Sunday, June 1, 2014

"I'm Terrified."






Recently, the author/reader site Goodreads e-mailed me requesting I provide a question for author Michael Cunningham's upcoming interview in their next newsletter. I've read two of his books, "The Hours" and "Specimen Days," and they are among my favorites. "The Hours" was made into a movie with David Hare as screenwriter and Stephen O'Hare as director.

The question request from Goodreads got me thinking about "The Hours" movie which takes place in three different time periods involving three different, yet connected, women. The first plot involves real-life writer Virginia Woolfe and takes place in 1923 while she writes her novel "Mrs. Dalloway." The second plot takes place in 1951 and has Laura Brown reading the novel "Mrs. Dalloway." The third plot's lead character is Clarissa who is living a life similar to Clarissa in the "Mrs. Dalloway" book because she too is getting ready to host a party and she continuously finds herself focusing on mundane matters, like the details of her party, rather than facing her real-life problems. I've always felt that the Laura Brown character, played by Julianne Moore, got the least attention in the public's reception of the movie, yet her character is the one who moved me the most.

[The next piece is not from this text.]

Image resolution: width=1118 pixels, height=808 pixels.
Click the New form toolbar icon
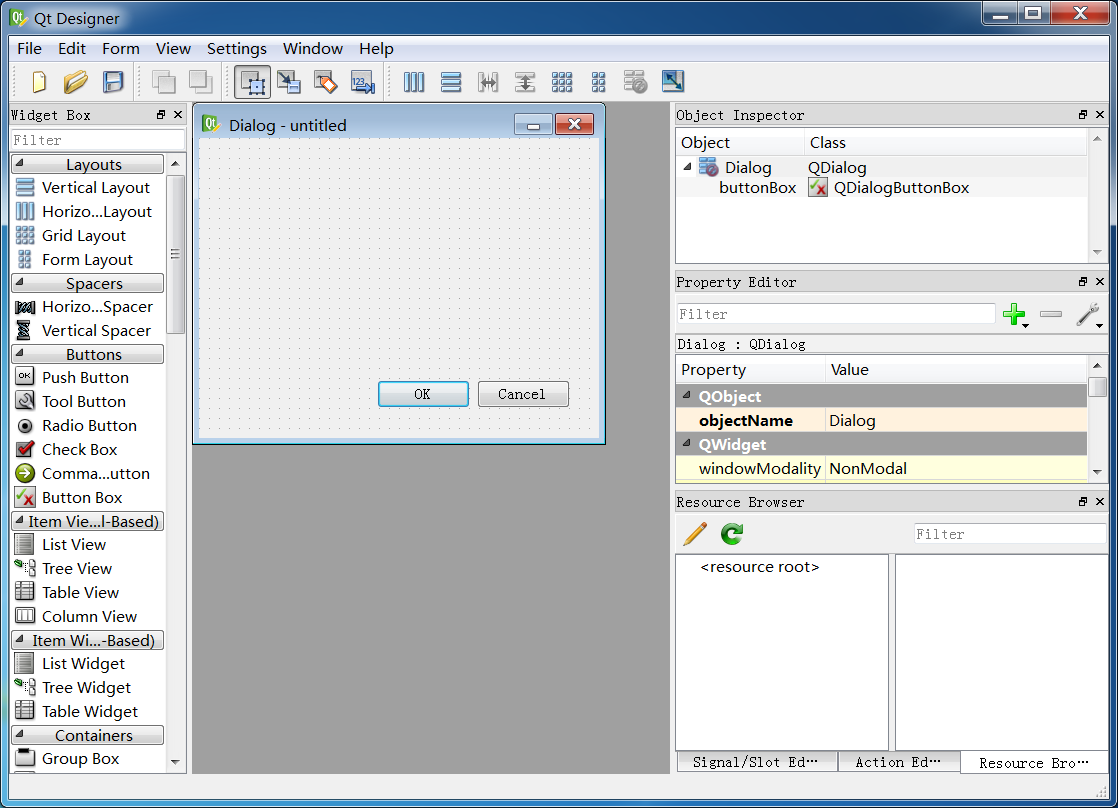(39, 82)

Laura Brown is a housewife whose son is always following her around. She finds this difficult to deal with because she is an introvert with a comprehensive interior life. She is an avid reader which makes her comparable to creative artists who usually have a constant running monologue in their minds where they build their own story plots or obsessively mull over an idea they're trying to figure out. Having a child or anyone interrupt this inner monologue can be unbearable at times. People like Laura Brown are often not interacting with the world around them which is hard for those who don't have this steady dialogue in their heads to understand. When they need to be, they are fully focused on the tasks at hand, but as soon as they are able to, they once again become completely disconnected to the world around them. They are focusing on their monologues, and it's painful for them to be pulled out when they're not yet ready to go. So between her son always watching her, and her husband always lavishing attention on her, she often feels the need to escape. Her husband seems to think she is perfect, and the problem with someone thinking everything you do is perfect is that it's unbelievable. No one is perfect.  This impossible perceived standard Laura lives under causes her to feel anxious and often like a failure.

An example of this is when she tries to bake a cake for her husband's birthday.  It comes out completely lopsided, and she is so devastated, she throws it into the garbage. Yet she knows that her husband would have loved it anyway no matter how awful it looked.  She and her son bake him another cake, but by now, she's had it.  She leaves the cake in the kitchen for him and takes her son to a neighbor's, claiming she has a hair appointment. Instead, Laura drives to a hotel planning to read more of Mrs. Dalloway and then to take pills and kill herself.  She feels she is smothering, and she needs to escape so she can just be alone, but she can't go through with it.

Later that night, Laura is in the bathroom talking through the door to her husband who is in the bed.  She mentions her friend's upcoming operation. He talks to her about it from the bed, but he has no idea she is breaking down and crying in there after he hears her say, "I'm terrified." That's the downside to having a rich interior life. You may be able to entertain yourself and be able to escape through reading books, but nobody ever has any idea of the catastrophic storm that goes on inside of you. Laura does wind up leaving her family and living on her own in Canada. I doubt Laura wanted to be this way, and she probably hated herself for it, but she couldn't fight nature.

I did come up with a couple of questions for Michael Cunningham's Goodreads interview, but neither of them had to do with Laura Brown.  If I did have a question about Laura Brown for him, it would be: "Do you think that if Laura Brown had written books instead of reading them, it would have enabled her to find that escape she so desperately yearned for?"